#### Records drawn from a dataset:
· · · · ·
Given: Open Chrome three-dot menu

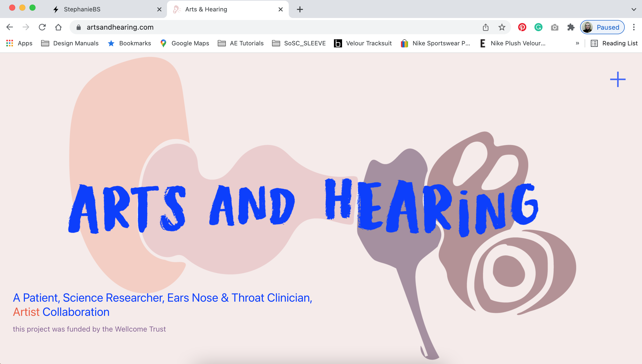Looking at the screenshot, I should 634,27.
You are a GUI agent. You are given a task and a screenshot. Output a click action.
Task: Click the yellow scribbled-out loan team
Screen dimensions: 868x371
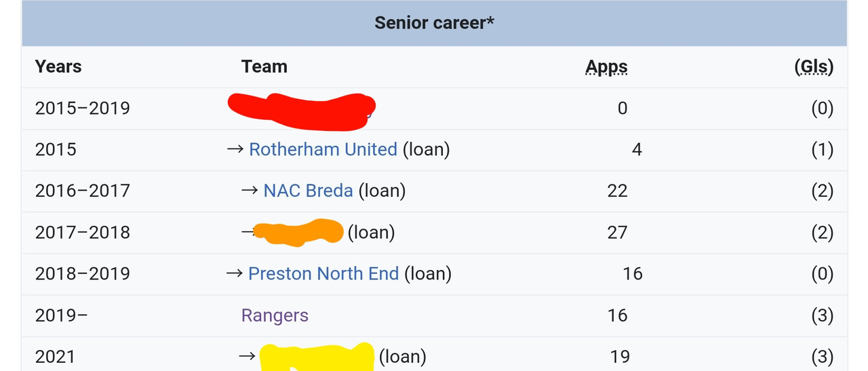pos(317,357)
· · · · ·
#### EXERCISE GOAL:
Write out the data exactly, but not its pictures.

#### RESPONSE TO THIS EXERCISE:
Given: Open Chrome three-dot menu

Looking at the screenshot, I should 634,27.
You are a GUI agent. You are given a task and a screenshot. Output a click action.
Task: Click the yellow scribbled-out loan team
Screen dimensions: 868x371
pos(317,357)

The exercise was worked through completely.